For men, the risk of TESD associated with 5 mg vortioxetine was non-inferior to and lower than placebo. Other vortioxetine doses did not satisfy the non-inferiority criterion, but did not have a significantly higher risk than placebo. In contrast, the TESD risk associated with duloxetine was significantly greater than with placebo. For women, none of the vortioxetine doses met the criterion for non-inferiority to placebo, but as for men, the risk for TESD was not significantly greater than with placebo. For women, the risk associated with duloxetine was also not significantly greater than with placebo, but it was significantly higher than with 5 mg vortioxetine (19.1% [2.2–35.9]) and 10 mg vortioxetine (26.3% [6.4–46.2]).

In patients 50 years or younger, 5 mg vortioxetine was non-inferior to placebo in TESD risk, and the risk with the 20 mg vortioxetine dose was significantly greater than with placebo. The risk for TESD associated with duloxetine was also significantly greater than with placebo, as well as significantly greater than with 5 mg vortioxetine dose (17.6% [5.3–29.9]). In patients older than 50 years, no vortioxetine dose was associated with a risk for TESD that was non-inferior to, or significantly higher than, the risk with placebo. However, the number of patients in this subgroup was small, and the risk associated with duloxetine was also not significantly greater than that of placebo. In addition, the risk associated with duloxetine was also not significantly greater than that of placebo. However, the number of patients in this subgroup was small, so caution should be taken not to draw conclusions regarding less TESD in the >50 age group based on this analysis.

Sensitivity analyses

The pooled incidence of TESD at 2 consecutive clinic visits was 16.5% (49/297) in the placebo group; 18.9% (25/132), 21.7% (39/180), 25.8% (32/124), and 31.7% (40/126) in the 5, 10, 15, and 20 mg vortioxetine groups, respectively; and 27.4% (57/208) in the duloxetine group. The risk for TESD at 2 consecutive clinic visits in all vortioxetine groups and in the duloxetine group, based on the common risk difference, was numerically higher than in the placebo group; however, no vortioxetine dose had a risk significantly higher than that of placebo (Figure 2). Although the incidence of TESD at 2 consecutive visits for the duloxetine group was less than for the 20 mg vortioxetine group, the risk in the duloxetine group was significantly greater than with placebo due to the smaller CI. There were no significant differences between any vortioxetine dose and duloxetine. In subgroups defined by gender and age, the common risk differences were generally consistent with the overall analysis and primary analysis for TESD at any visit. For men, the risk of TESD associated with duloxetine was significantly higher than with placebo, and for patients aged 50 years or younger, the risk was higher for duloxetine and vortioxetine 20 mg compared to placebo. No differences were seen between groups for women and for those older than 50 years.

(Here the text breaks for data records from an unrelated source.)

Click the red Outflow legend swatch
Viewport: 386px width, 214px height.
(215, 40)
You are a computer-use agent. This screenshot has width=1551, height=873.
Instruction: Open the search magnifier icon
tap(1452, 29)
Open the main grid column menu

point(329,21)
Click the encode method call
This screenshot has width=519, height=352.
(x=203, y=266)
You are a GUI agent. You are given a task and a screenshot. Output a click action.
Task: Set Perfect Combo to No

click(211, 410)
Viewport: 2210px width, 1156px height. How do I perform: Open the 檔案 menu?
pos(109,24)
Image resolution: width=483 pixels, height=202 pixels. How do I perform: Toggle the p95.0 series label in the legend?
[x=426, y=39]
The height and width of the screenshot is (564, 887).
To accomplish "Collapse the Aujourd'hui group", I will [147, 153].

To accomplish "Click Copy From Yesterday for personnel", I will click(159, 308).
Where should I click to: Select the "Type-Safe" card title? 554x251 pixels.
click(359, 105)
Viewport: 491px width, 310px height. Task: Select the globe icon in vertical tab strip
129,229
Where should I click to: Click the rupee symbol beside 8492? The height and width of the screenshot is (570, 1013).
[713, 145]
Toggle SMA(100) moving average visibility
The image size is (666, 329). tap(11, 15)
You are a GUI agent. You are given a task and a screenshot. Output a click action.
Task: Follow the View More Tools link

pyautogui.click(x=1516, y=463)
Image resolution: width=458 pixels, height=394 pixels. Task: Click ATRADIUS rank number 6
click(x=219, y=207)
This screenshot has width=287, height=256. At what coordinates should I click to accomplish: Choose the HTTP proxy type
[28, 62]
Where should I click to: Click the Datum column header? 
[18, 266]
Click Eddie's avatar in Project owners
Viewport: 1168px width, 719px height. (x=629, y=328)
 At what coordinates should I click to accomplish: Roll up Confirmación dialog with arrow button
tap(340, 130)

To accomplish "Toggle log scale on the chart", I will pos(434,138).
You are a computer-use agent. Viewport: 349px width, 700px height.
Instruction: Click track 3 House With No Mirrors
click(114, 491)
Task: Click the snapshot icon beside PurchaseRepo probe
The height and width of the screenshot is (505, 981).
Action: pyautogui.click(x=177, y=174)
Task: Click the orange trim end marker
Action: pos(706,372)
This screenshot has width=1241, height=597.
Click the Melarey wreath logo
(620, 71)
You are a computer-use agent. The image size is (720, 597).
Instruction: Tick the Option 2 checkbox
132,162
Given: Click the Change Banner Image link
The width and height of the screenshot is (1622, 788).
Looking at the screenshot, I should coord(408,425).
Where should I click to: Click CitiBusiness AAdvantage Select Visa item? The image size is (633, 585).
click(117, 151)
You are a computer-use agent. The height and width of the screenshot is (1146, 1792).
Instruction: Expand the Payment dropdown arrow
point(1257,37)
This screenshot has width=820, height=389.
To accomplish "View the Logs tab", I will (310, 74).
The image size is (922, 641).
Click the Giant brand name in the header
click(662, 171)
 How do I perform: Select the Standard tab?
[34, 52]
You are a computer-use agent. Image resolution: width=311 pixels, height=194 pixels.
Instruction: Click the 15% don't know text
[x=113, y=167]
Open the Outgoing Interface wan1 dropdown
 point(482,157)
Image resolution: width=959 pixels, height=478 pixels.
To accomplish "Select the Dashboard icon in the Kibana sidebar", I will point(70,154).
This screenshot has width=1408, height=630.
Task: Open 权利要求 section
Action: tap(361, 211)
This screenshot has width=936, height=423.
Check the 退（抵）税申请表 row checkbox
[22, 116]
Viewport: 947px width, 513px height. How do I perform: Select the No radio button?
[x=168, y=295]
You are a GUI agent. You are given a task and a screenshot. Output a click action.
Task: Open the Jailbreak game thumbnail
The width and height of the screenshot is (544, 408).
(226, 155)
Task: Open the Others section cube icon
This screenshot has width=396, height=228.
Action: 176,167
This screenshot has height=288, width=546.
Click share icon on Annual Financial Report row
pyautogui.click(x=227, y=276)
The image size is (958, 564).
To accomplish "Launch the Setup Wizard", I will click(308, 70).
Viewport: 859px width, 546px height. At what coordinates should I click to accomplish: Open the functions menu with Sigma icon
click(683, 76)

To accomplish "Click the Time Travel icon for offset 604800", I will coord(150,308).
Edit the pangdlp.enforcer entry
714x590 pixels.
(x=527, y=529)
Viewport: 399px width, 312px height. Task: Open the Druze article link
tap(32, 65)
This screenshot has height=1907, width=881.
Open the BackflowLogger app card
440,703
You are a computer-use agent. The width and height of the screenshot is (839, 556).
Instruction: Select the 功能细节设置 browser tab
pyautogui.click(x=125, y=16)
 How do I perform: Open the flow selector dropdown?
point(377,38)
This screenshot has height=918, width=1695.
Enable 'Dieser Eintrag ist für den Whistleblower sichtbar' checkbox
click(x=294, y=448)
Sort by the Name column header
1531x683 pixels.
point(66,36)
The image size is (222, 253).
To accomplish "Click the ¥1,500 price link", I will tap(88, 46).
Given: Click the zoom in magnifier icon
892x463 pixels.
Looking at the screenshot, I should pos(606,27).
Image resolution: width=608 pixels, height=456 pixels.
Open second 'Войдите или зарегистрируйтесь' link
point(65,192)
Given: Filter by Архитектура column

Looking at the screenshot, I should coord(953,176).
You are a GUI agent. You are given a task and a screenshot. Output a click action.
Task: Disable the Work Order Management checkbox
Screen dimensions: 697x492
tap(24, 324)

Figure 2 Common risk difference of developing treatment-emergent sexual dysfunction at 2 consecutive visits in patients without sexual dysfunction at baseline in the major depressive disorder/generalized anxiety disorder short-term data pool as assessed by ASEX.

The second sensitivity analysis examined the changes from baseline to week 8 (end of the treatment period) in ASEX individual item scores (Figure 3) for all patients. Patients in all treatment arms (including placebo) exhibited mean improvements in ASEX individual item scores for items 1 (sex drive), 2 (ease of arousal), and 4 (ease of reaching orgasm). Mean changes from baseline in items 3 (ability to achieve erection/lubrication) and 5 (orgasm satisfaction) were small and inconsistent. Consistent with the primary analysis, changes from baseline in ASEX individual item scores in the vortioxetine-treated groups were generally similar to those in the placebo group. There were no significant differences between any of the vortioxetine dose groups or duloxetine and placebo in ASEX individual item scores.

Figure 3 LS mean change in ASEX individual item scores from baseline to week 8 in the major depressive disorder/generalized anxiety disorder short-term data pool.

Risk for worsening sexual dysfunction

The effects of vortioxetine therapy in patients with pre-existing sexual dysfunction at baseline were evaluated by analysis of the risk of worsening sexual dysfunction (Figure 4). Overall, the risk of worsening sexual dysfunction associated with vortioxetine treatment was similar to that associated with placebo. The 5 and 15 mg vortioxetine groups were non-inferior to placebo in this regard. In the 10 and 20 mg vortioxetine groups, the risk was higher than for placebo, but the differences were not significant. Duloxetine was associated with significantly higher risk of worsening compared to placebo (common risk difference 7.7% [0.6–14.9]) and to 5 mg vortioxetine (common risk difference 12.5% [3.3–21.7]). In the subgroups defined by gender and age, there were no clear trends differing from the overall results.

Figure 4 Common risk difference of worsening of sexual dysfunction in patients with sexual dysfunction at baseline in the major depressive disorder/generalized anxiety disorder short-term data pool as assessed by ASEX.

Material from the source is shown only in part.